* _MATERIAL PROVIDED_:
--- START ---

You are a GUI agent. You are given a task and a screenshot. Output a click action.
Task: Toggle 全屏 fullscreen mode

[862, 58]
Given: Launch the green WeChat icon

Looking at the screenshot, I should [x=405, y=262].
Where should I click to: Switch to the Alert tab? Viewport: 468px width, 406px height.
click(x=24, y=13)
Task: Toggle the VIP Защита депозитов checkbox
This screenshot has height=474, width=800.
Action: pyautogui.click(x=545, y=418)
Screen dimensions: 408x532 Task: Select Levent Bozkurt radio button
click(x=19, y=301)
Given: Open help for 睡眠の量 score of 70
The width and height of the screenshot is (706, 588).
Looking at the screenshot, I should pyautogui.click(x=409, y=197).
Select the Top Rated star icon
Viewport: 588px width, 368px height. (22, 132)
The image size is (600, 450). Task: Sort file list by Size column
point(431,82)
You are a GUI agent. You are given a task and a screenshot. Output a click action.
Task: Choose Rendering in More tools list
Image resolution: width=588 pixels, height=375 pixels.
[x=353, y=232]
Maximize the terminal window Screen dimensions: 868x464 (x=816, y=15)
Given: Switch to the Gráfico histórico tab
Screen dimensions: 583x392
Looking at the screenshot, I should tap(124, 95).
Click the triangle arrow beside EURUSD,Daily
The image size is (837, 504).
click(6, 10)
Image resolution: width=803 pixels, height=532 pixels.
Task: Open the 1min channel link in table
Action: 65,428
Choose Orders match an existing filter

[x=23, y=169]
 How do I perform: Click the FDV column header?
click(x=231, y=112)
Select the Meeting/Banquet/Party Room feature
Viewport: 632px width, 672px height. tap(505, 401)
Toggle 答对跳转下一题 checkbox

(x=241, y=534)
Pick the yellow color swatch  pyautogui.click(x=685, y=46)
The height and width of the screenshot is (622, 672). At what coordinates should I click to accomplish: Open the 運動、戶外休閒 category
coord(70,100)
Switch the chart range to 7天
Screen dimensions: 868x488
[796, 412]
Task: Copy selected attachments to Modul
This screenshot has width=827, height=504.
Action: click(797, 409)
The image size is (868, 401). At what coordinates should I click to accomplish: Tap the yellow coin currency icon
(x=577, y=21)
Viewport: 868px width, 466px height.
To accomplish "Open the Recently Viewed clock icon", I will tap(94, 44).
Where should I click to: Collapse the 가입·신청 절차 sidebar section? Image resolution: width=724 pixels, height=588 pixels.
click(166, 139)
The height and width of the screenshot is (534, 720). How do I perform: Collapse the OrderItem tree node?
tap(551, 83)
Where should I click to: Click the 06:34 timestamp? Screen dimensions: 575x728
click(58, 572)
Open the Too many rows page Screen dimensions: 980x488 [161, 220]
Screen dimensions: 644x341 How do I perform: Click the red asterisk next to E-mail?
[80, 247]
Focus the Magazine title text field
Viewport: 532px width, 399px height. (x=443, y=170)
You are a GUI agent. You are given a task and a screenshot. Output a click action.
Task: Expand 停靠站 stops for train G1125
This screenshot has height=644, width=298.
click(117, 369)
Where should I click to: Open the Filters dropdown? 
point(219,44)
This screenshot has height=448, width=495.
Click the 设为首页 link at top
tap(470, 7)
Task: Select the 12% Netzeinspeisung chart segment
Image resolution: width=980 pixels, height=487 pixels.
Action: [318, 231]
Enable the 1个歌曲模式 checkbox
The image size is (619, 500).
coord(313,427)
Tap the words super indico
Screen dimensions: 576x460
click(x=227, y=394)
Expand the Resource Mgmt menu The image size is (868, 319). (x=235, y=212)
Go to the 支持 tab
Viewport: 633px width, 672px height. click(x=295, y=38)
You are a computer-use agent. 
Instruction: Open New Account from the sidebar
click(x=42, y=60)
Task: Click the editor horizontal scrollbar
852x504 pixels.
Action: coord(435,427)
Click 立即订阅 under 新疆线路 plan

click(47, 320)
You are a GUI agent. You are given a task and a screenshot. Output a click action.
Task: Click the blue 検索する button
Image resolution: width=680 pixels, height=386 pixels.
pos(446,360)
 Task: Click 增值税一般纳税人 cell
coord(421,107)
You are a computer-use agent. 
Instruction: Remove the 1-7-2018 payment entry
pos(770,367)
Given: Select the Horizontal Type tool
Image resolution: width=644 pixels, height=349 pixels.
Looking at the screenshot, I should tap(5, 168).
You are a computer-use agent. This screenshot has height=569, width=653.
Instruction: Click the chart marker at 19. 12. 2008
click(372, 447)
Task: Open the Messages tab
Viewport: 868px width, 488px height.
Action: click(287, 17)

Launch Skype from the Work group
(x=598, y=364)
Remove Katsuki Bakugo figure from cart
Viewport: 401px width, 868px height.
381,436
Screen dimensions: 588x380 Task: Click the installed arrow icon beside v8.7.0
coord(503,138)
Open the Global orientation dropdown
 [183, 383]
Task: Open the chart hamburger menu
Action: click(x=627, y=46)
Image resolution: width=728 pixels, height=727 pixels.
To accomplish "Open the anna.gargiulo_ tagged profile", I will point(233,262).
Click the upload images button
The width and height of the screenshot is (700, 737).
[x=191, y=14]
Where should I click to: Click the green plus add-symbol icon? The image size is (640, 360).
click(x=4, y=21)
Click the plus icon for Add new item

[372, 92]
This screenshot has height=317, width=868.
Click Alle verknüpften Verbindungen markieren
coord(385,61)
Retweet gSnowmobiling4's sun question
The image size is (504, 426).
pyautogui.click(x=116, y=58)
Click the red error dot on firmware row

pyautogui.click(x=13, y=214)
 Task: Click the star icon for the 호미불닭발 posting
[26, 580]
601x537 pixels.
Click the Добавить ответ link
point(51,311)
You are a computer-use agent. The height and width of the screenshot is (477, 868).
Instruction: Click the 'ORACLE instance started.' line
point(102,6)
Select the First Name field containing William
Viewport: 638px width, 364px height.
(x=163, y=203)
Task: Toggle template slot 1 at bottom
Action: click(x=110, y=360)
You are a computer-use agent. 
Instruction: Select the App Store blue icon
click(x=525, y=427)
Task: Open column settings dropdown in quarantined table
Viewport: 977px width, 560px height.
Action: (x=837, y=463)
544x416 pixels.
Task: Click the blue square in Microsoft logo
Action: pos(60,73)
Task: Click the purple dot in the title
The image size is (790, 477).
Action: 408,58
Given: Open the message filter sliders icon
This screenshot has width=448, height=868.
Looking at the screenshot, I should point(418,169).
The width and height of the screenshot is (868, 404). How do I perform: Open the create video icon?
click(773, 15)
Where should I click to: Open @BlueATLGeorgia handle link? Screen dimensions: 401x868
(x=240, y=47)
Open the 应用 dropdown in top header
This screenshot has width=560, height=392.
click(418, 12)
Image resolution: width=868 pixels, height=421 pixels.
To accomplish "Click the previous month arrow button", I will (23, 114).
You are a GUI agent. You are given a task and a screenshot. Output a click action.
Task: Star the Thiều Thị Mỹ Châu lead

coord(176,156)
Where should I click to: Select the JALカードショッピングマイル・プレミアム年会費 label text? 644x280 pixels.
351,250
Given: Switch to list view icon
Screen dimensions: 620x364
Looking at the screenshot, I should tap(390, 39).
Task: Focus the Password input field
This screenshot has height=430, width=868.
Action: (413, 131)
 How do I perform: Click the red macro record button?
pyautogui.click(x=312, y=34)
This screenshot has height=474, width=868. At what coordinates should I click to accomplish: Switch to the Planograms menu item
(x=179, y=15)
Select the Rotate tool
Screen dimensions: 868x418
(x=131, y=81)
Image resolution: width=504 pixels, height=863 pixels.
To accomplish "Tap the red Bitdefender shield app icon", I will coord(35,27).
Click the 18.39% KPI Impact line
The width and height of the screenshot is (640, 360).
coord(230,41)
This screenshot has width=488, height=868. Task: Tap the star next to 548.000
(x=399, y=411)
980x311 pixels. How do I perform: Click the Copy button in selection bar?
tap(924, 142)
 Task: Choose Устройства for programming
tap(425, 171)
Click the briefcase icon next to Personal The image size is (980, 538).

--- END ---

* _WHAT IS EXPECTED_: Copy out, exactly and alone, the lines of the entries above between the ones holding "Screen dimensions: 576x460" and "Given: Select the Horizontal Type tool", inclusive.

* _RESULT_:
Screen dimensions: 576x460
click(x=227, y=394)
Expand the Resource Mgmt menu The image size is (868, 319). (x=235, y=212)
Go to the 支持 tab
Viewport: 633px width, 672px height. click(x=295, y=38)
You are a computer-use agent. 
Instruction: Open New Account from the sidebar
click(x=42, y=60)
Task: Click the editor horizontal scrollbar
852x504 pixels.
Action: coord(435,427)
Click 立即订阅 under 新疆线路 plan

click(47, 320)
You are a GUI agent. You are given a task and a screenshot. Output a click action.
Task: Click the blue 検索する button
Image resolution: width=680 pixels, height=386 pixels.
pos(446,360)
 Task: Click 增值税一般纳税人 cell
coord(421,107)
You are a computer-use agent. 
Instruction: Remove the 1-7-2018 payment entry
pos(770,367)
Given: Select the Horizontal Type tool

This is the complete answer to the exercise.